Each sperm cell in the ampulla penetrates the outer shell of the secondary oocyte, the corona radiata, by driving forward with flagellar movements. When one reaches the zona pellucida, a glycoprotein in the zona triggers the release of proteolytic enzymes from the acrosome, or head of the sperm ( Fig. 35.3 ).

  • The enzymes break down the zona and the sperm drives into the oocyte.

  • Once a single sperm makes it through the zona pellucida, cortical granules in the oocyte release proteases in what is called the zona reaction and render the zona impenetrable to other sperm, thus ensuring that only one sperm fertilizes the egg.

Fig. 35.3, Fertilization. A) After capacitation, the acrosome of the sperm can release its digestive enzymes.

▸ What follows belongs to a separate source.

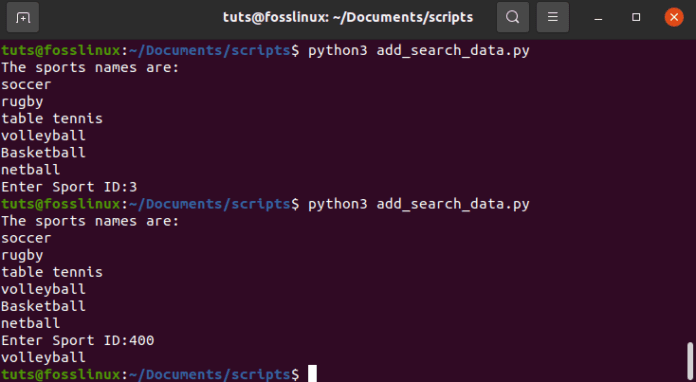Viewport: 696px width, 382px height.
Task: Click the 'Enter Sport ID:400' line
Action: coord(78,340)
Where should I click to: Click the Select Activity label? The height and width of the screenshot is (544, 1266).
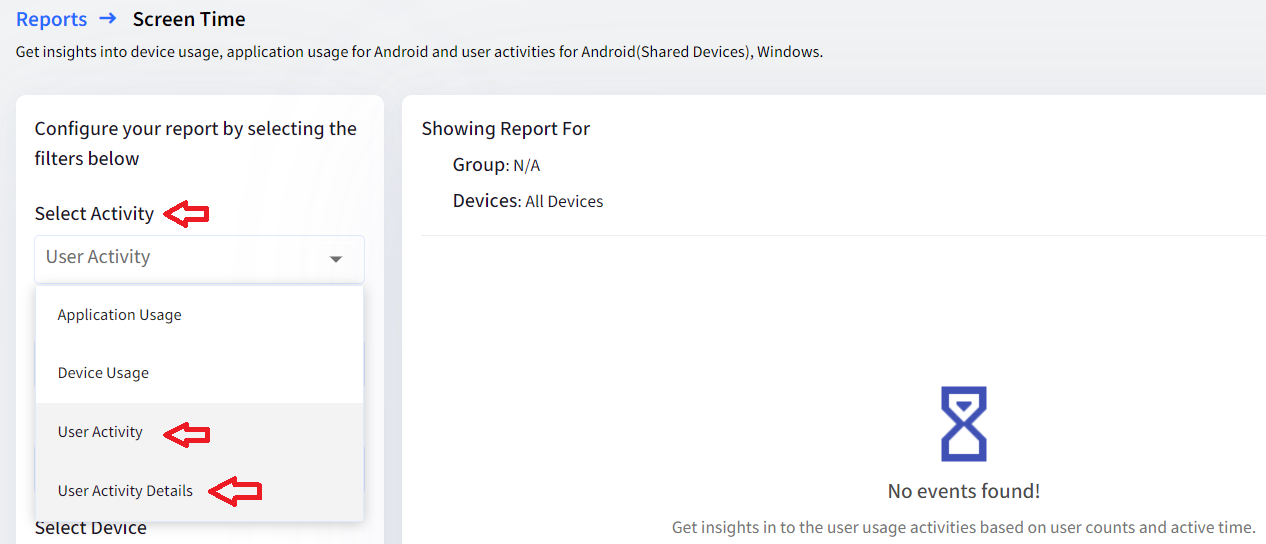(x=94, y=214)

B) The enzymes digest part of the zona pellucida around the oocyte and ultimately merge the cytoplasm of the two gametes. The oocyte, arrested in metaphase II of meiosis, now resumes meiosis and generates a second polar body.

Once inside the zona pellucida, the cell membranes of the sperm and egg fuse, making their cytoplasm continuous.

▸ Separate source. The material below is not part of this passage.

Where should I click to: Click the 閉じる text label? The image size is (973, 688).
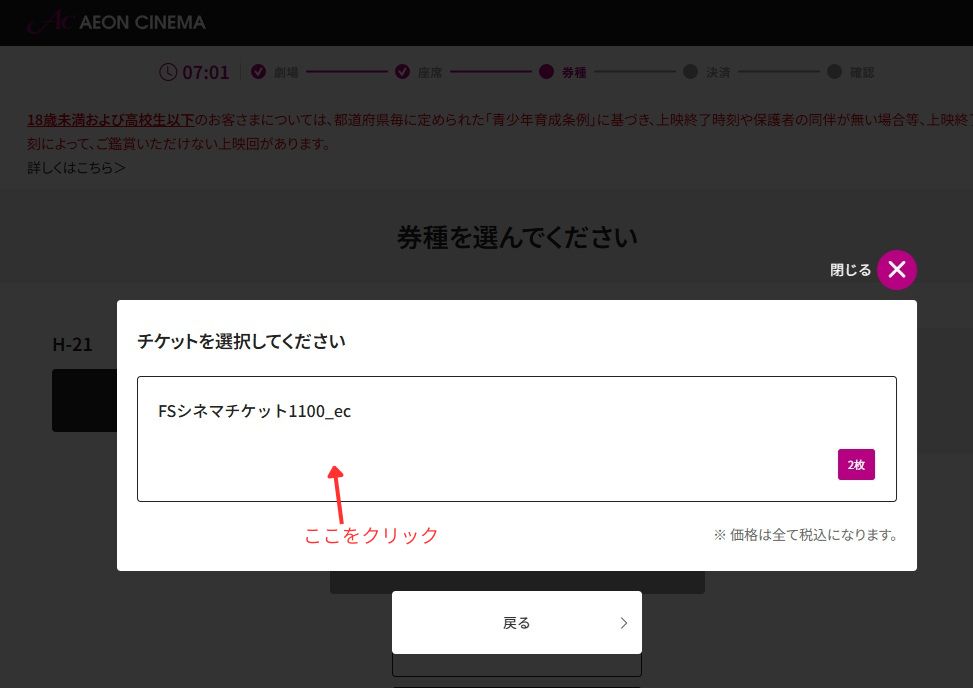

  • This stimulates the nucleus of the secondary oocyte to exit its meiotic arrest and complete meiosis II, forming the mature haploid ovum and casting off a polar body.

  • The nuclei of the mature ovum and the spermatozoon then fuse, forming a zygote with 46 chromosomes.

Development from zygote to embryo

Once the zygote begins to divide, it is called an embryo. The embryo slowly drifts down the fallopian tube, dividing as it travels, and enters the uterus approximately 3 days after fertilization. Although it increases in cell number along the way, it does not increase in size, which prevents it from becoming stuck in the fallopian tube.

  • By the time it reaches the uterus, the embryo consists of about 12 cells clustered into a ball and is called a morula ( Fig. 35.4 ).

    Fig. 35.4, Implantation.

  • After another 3 days, the morula then develops into a blastocyst, an asymmetric ball of cells with a fluid-filled cavity inside, before it implants into the wall of the uterus.

  • Thus the time from fertilization to implantation in the uterus is about 6 days.

Some of the cells of the blastocyst differentiate and grow into the maternal endometrial tissue.

  • This invasion of fetal tissue into the endometrium is called implantation.

  • The embryonic cells that invade the endometrium are known as trophoblasts. Importantly, it appears that the trophoblasts lack the major histocompatibility complexes by which a maternal immune response could be mounted against the foreign embryonic tissue.

Soon after implantation, the trophoblasts begin to produce hCG to maintain the corpus luteum.

The placenta and the hormones of pregnancy

The placenta is a transient organ derived from embryonic tissue, which:

  • Serves as the site of exchange between maternal and fetal circulations.

  • Secretes hormones that maintain pregnancy.

    • Synthesized de novo: hCG and hCS.

    • Converted from maternal cholesterol: Progesterone.

    • Converted from fetal adrenal androgens: Estrogens.